Cuando niño, allá por los principios de los 70, era un tópico, un lugar común, no conocer los nombres de las calles. Las referencias para saberlas eran otras. La libertad y la alegría pasaban por reconocer ciertos lugares por mojones ineludibles a nuestra memoria afectiva. Si no hubiesen sido por los colores, por esa sensación emotiva, por esa alteración de los sentidos, si escuchábamos Teodoro García o Federico Lacroze más lo relacionábamos con la posibilidad que sean algunos vecinos de nombres desconocidos o como epónimos de odiosos manuales escolares.
Pero sabíamos que allí, en ese reducto inexpugnable, se hallaba nuestro lugar de más genuina, gratuita y parental pertenencia. Porque también la zona formaba parte de nuestro ADN identificatorio. Y vamos, los genes son arbitrarios, no preguntan, imponen. Por buena fortuna, al menos en este caso puntual, imponen.
De familia Funebrera hasta los tuétanos, aquella, albor de la década del 70, fue una etapa deslumbrante. Tanto, como la inocente infancia; en definitiva, nuestro preponderante espacio biológico restallante en aventuras y en andares ingrávidos y despreocupados. La conjunción del primer encuentro, entonces, no pudo haber sido más exacta e impactante.

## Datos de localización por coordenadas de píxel
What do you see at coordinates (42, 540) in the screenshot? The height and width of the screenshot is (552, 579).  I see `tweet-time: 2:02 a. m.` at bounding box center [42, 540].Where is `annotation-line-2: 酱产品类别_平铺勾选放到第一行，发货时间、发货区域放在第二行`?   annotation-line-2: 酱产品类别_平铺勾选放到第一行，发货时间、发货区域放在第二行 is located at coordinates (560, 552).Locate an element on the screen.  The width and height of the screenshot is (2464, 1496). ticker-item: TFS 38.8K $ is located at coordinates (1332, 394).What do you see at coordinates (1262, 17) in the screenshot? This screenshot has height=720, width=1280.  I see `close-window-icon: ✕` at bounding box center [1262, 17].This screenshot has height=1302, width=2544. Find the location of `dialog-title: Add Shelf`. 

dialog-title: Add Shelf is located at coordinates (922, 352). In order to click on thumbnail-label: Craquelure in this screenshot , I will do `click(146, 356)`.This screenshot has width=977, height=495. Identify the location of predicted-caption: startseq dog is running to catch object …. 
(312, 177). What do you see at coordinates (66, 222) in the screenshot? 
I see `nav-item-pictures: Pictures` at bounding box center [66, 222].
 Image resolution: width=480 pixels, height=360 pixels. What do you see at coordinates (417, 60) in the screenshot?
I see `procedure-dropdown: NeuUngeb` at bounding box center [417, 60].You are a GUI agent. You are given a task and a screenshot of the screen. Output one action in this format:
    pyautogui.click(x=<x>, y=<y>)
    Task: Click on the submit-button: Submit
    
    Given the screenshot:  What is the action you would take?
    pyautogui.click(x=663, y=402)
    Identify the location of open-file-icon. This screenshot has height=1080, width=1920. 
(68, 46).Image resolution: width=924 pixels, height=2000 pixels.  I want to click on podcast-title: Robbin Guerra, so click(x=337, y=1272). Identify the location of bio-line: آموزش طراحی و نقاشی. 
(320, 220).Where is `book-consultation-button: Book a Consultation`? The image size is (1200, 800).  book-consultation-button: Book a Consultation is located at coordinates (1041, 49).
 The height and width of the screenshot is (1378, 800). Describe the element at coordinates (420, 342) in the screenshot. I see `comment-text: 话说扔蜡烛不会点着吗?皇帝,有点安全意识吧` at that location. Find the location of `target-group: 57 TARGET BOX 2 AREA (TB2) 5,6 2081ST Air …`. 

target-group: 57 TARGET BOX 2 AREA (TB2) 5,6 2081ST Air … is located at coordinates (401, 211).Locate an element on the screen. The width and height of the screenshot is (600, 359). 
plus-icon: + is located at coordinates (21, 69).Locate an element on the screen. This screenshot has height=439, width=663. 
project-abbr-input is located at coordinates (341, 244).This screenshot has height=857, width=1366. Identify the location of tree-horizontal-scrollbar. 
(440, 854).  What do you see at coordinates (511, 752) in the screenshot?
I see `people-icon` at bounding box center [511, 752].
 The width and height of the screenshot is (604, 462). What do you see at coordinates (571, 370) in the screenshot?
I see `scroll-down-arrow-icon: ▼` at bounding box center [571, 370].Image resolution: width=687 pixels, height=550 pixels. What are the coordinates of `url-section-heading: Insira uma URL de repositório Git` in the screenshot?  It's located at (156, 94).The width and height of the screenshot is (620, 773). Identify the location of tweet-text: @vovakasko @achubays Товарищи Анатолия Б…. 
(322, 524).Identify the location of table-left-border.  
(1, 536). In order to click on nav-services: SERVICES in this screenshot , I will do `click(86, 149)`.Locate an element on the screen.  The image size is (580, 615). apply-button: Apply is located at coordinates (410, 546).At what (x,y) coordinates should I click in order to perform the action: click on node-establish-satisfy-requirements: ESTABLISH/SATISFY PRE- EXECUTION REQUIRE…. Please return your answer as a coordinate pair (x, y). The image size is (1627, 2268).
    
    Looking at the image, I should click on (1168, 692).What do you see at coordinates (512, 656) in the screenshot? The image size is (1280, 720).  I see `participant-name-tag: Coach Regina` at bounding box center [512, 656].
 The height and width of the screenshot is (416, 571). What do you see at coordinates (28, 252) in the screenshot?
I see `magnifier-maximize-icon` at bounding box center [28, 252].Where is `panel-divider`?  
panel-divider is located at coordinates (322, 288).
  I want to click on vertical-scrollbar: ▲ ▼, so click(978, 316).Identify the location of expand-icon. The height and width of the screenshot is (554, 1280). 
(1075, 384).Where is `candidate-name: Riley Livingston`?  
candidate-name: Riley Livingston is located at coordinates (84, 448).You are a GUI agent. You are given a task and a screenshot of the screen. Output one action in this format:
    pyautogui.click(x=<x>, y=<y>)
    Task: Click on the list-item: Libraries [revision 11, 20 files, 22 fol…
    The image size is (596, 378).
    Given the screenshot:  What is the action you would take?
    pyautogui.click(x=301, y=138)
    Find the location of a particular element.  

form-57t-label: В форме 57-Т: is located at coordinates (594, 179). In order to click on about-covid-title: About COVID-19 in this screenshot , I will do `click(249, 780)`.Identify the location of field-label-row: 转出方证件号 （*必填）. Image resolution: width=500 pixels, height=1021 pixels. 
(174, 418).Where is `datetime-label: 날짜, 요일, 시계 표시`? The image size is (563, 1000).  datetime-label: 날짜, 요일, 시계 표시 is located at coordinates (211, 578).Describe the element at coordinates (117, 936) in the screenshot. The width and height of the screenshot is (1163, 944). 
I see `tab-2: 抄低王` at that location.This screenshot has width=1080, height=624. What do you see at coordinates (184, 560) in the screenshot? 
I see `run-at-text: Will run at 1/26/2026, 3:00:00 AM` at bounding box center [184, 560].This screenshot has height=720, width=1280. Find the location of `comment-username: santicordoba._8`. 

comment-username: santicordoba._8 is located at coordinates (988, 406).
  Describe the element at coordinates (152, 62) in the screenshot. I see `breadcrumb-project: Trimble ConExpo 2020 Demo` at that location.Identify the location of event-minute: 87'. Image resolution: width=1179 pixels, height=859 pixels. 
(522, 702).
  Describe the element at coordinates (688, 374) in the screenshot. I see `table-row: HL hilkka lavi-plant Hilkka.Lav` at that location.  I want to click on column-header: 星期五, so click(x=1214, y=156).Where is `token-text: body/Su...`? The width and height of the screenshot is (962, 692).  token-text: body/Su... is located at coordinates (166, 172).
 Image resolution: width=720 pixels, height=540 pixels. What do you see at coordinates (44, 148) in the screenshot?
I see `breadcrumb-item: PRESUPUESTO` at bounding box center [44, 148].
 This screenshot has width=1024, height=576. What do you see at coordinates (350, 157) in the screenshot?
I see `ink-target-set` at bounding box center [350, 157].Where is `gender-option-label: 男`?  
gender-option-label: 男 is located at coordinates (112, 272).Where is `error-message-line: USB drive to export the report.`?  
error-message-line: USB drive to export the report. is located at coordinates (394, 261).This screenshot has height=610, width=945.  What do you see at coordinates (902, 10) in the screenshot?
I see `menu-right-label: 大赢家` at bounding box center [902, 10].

## Instrucciones
(a) Extrae del fragmento sobre la infancia en el barrio el pasaje que va desde "Cuando niño, allá" hasta "caso puntual, imponen.", copiado al pie de la letra.
(b) Continúa el fragmento sobre la infancia en el barrio a partir de su última oración.
Los ítems no hacen falta para resolver nada.

## Respuestas
(a)
Cuando niño, allá por los principios de los 70, era un tópico, un lugar común, no conocer los nombres de las calles. Las referencias para saberlas eran otras. La libertad y la alegría pasaban por reconocer ciertos lugares por mojones ineludibles a nuestra memoria afectiva. Si no hubiesen sido por los colores, por esa sensación emotiva, por esa alteración de los sentidos, si escuchábamos Teodoro García o Federico Lacroze más lo relacionábamos con la posibilidad que sean algunos vecinos de nombres desconocidos o como epónimos de odiosos manuales escolares.
Pero sabíamos que allí, en ese reducto inexpugnable, se hallaba nuestro lugar de más genuina, gratuita y parental pertenencia. Porque también la zona formaba parte de nuestro ADN identificatorio. Y vamos, los genes son arbitrarios, no preguntan, imponen. Por buena fortuna, al menos en este caso puntual, imponen.

(b)
Balcones largos y angostos en que uno se asomaba para observar, impávido, una pileta olímpica que por ese entonces era majuestuosa. Con un trampolín de figura cuneiformemente humano, redondo y oblongo según la altura que iba tomando, impactante. Ubicado allí, donde la marca del borde de la piscina marcaba “4M” (cuatro metros) de insospechada profundidad, para mi asombro de chiquilín. O aquellas noches de viernes o sábados con “cena show y baile”, en que acompañaba a mis viejos –obligado por la edad (8 ó 9 años), pero con placer- en un viaje que unía a bordo de un Peugeot 404 la avenida Córdoba hasta que se hacía angosta y culminaba allí, donde enhiesto y resplandeciente nos aguardaba un escudo tricolor que nos abrazaba al llegar, con el nombre de “Chacarita Juniors”.
No recuerdo bien (quizá sea un inescrutable ejercicio catártico) cuándo y menos por qué fue el destierro de ese lugar tan próspero a mis momentos de felicidad infantil. En el extrañar debí casi aprenderme los nombres de esas calles de las que me despreocupaba años antes conocer: Federico Lacroze, sobre todo, y Teodoro García. Incluso más, las dibujé en un mapa evocativo indeleble. La ausencia se hacía notar y se volvía dolor, melancolía. Algo faltaba y ya a esa altura algunos seres amados se sumaban a la ausencia. Mi viejo, mi tío, mi vieja, mi primo. También el tiempo y yo, que elegí otros caminos geográficamente más alejados que aún hoy me resultan extraños. Entre tantas privaciones y restos, la invasión de un ejército del olvido y la usurpación había hecho desaparecer también los tres colores, el escudo y hasta el nombre: Chacarita Juniors.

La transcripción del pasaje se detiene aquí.